START RECORDS FOR PROCESSING

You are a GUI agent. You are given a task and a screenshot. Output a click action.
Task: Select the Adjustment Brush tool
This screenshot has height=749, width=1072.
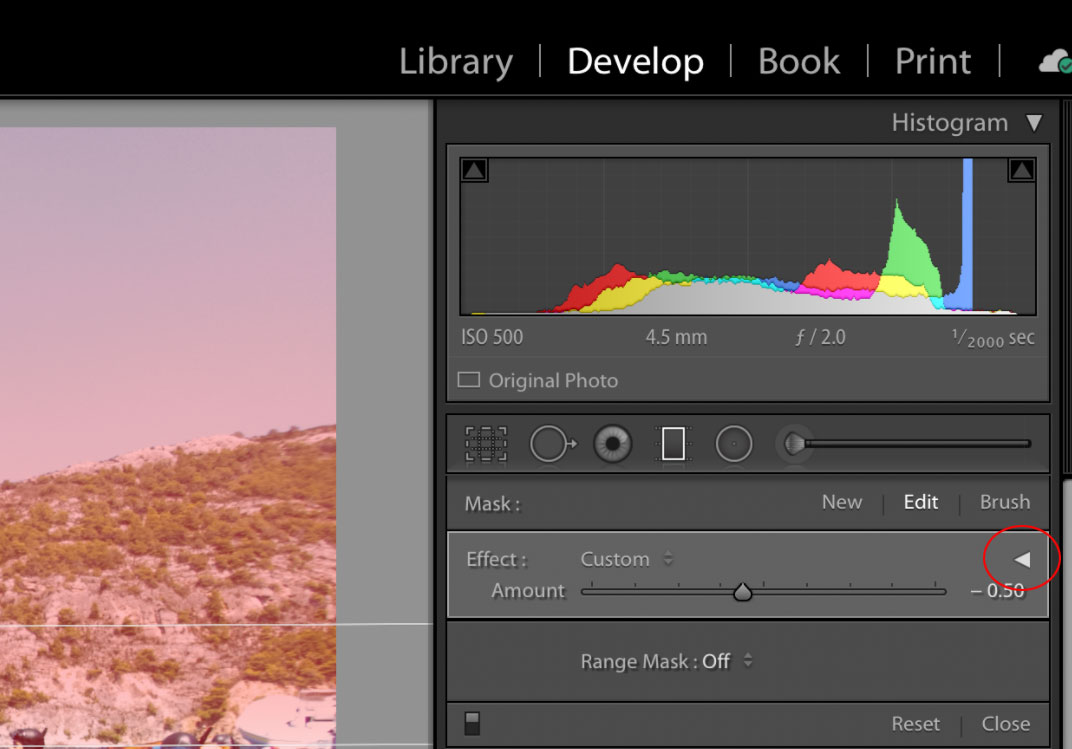[x=795, y=444]
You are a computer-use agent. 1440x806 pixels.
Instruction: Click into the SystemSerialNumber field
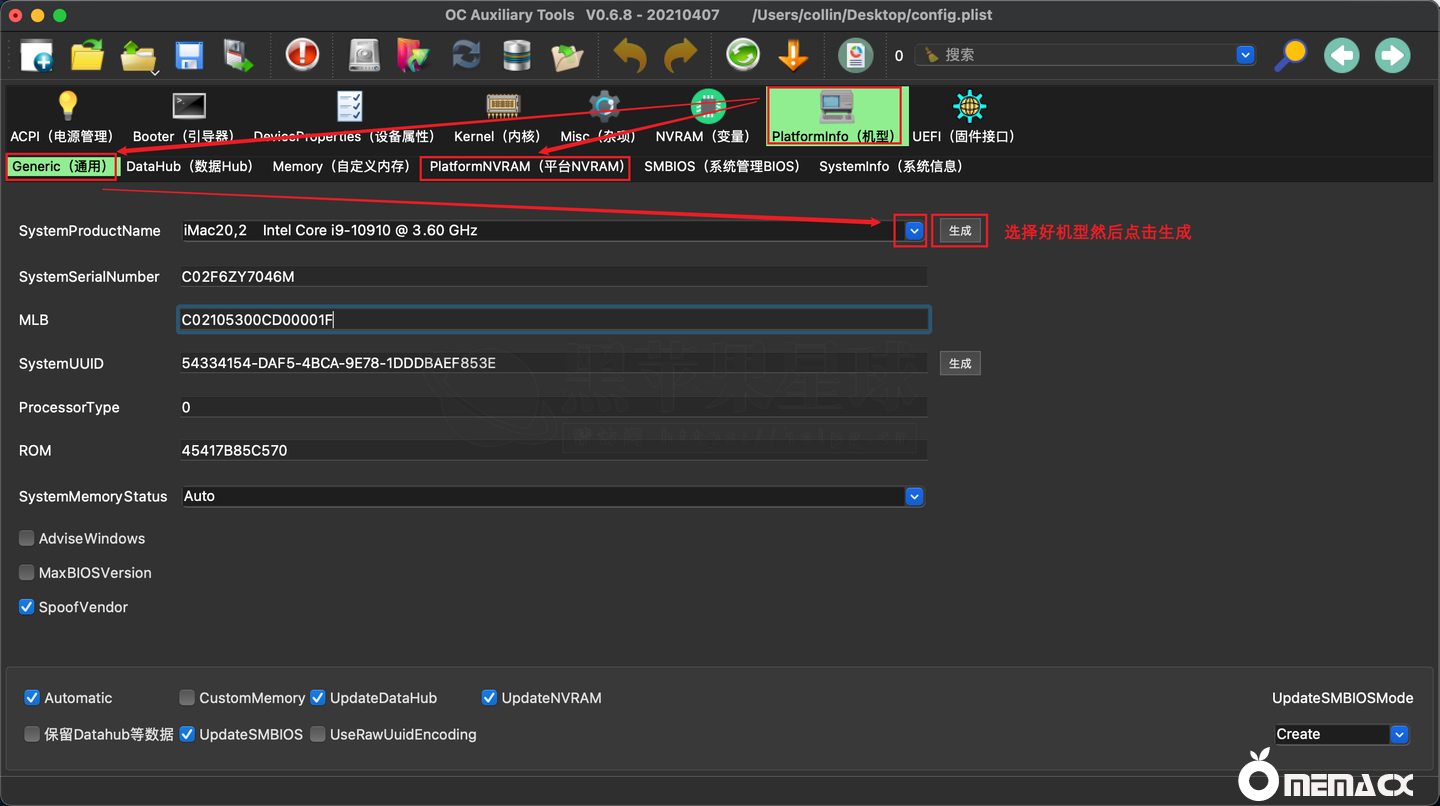tap(552, 277)
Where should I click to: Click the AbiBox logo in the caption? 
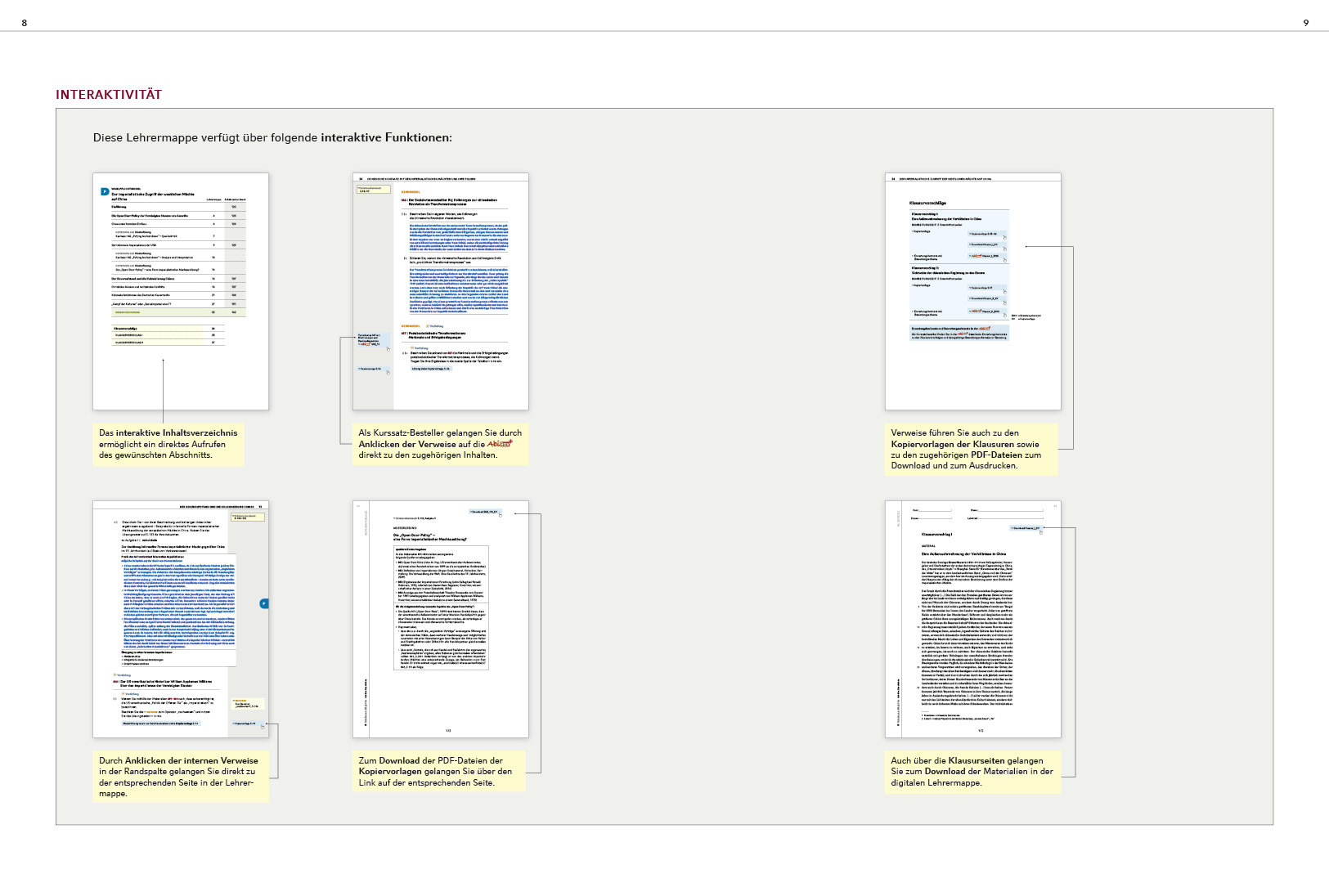click(x=499, y=444)
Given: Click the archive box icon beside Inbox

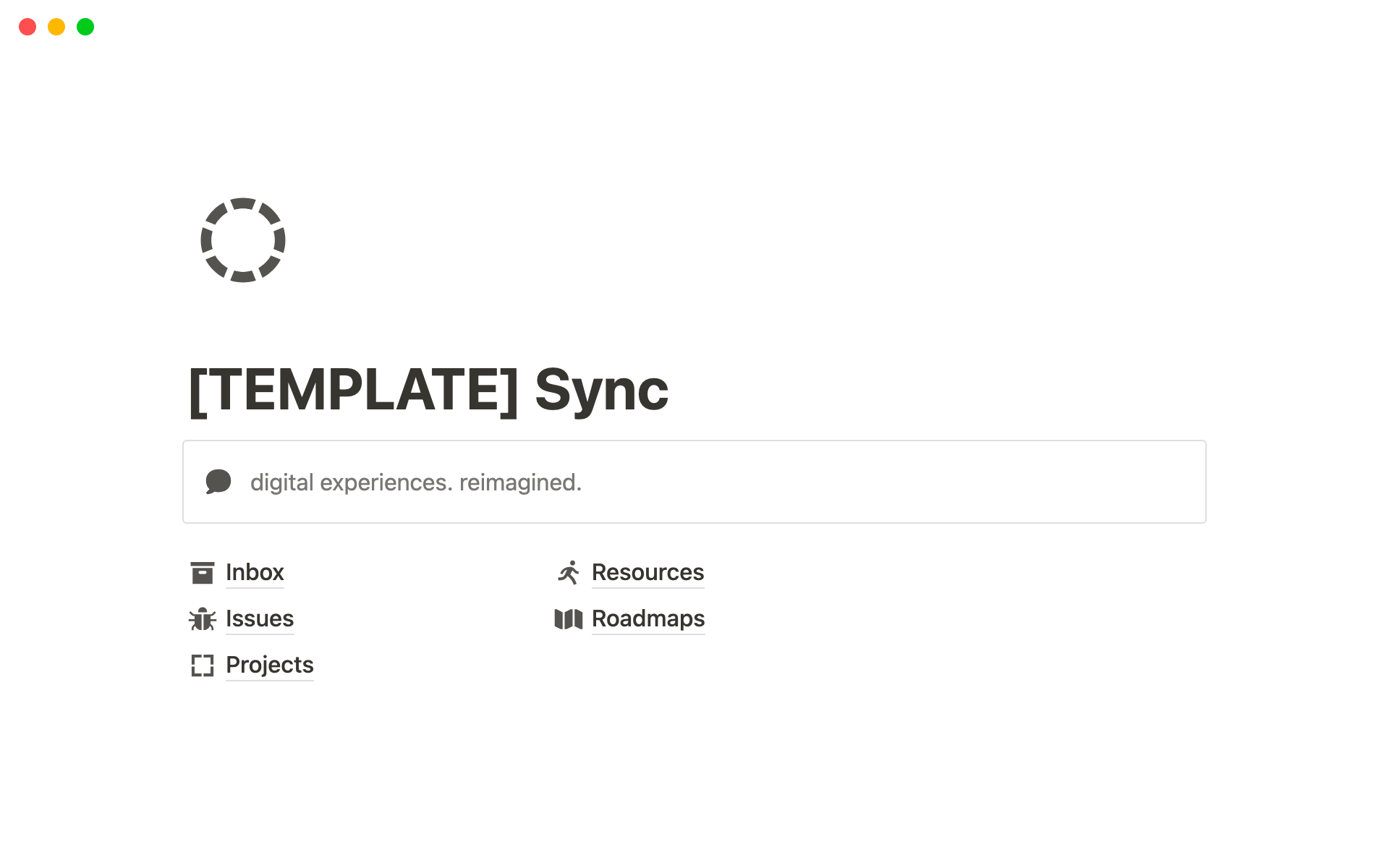Looking at the screenshot, I should tap(203, 572).
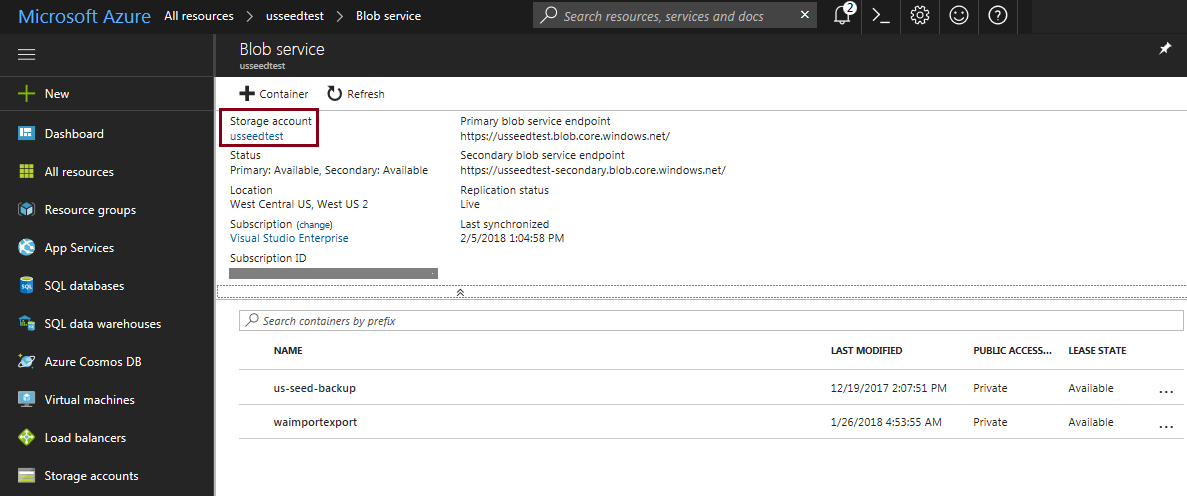Click the Visual Studio Enterprise subscription link
1187x496 pixels.
pos(289,238)
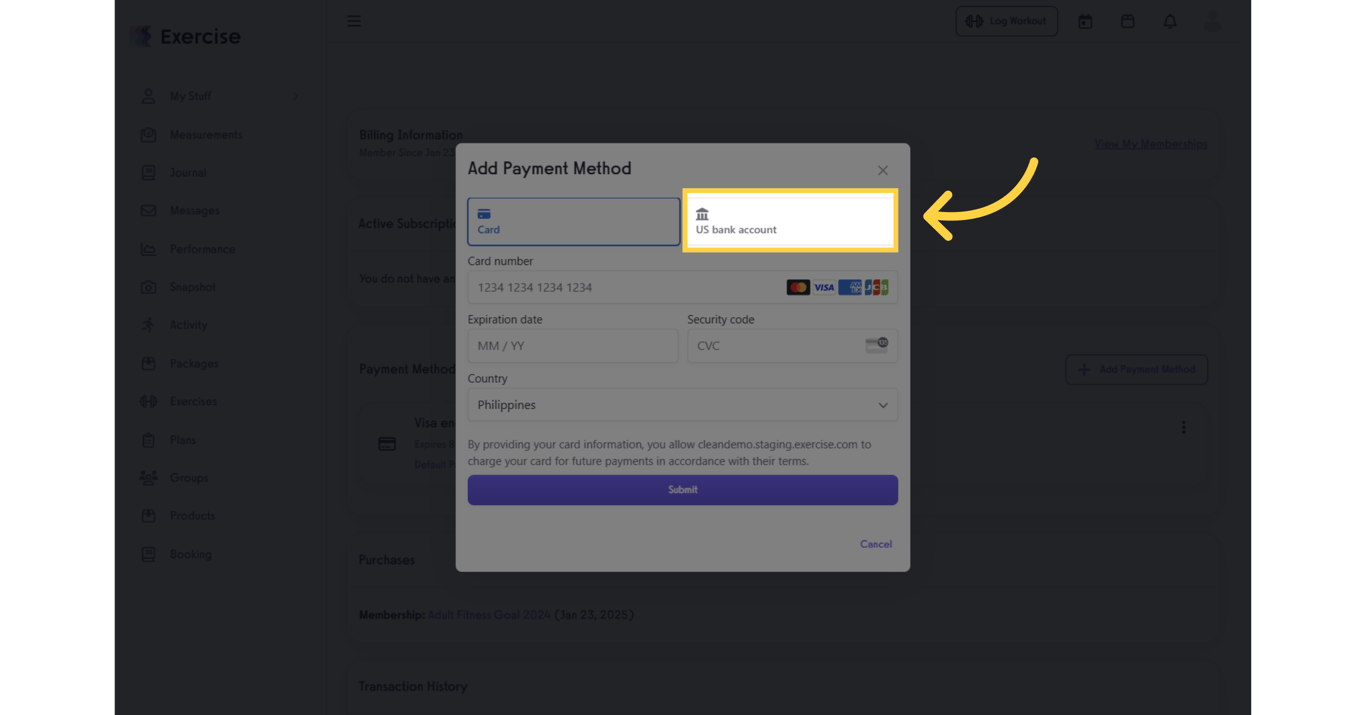Screen dimensions: 1366x715
Task: Open the Snapshot camera icon
Action: [x=148, y=287]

END RECORDS FOR PROCESSING

▶ _REQUIREMENTS_: Rewrite every line of the records above as a Markdown table with the columns "No." and "Entry". Skip blank lines and leave out the pictures.

▶ _SOLUTION_:
| No. | Entry |
|---|---|
| 1 | You are a GUI agent. You are given a task and a screenshot. Output a click action. |
| 2 | Task: Select the Adjustment Brush tool |
| 3 | This screenshot has height=749, width=1072. |
| 4 | [x=795, y=444] |
| 5 | You are a computer-use agent. 1440x806 pixels. |
| 6 | Instruction: Click into the SystemSerialNumber field |
| 7 | tap(552, 277) |
| 8 | Where should I click to: Click the AbiBox logo in the caption?  |
| 9 | click(x=499, y=444) |
| 10 | Given: Click the archive box icon beside Inbox |
| 11 | Looking at the screenshot, I should tap(203, 572). |
| 12 | Click the Visual Studio Enterprise subscription link |
| 13 | 1187x496 pixels. |
| 14 | pos(289,238) |
| 15 | Screen dimensions: 1366x715 |
| 16 | Task: Open the Snapshot camera icon |
| 17 | Action: [x=148, y=287] |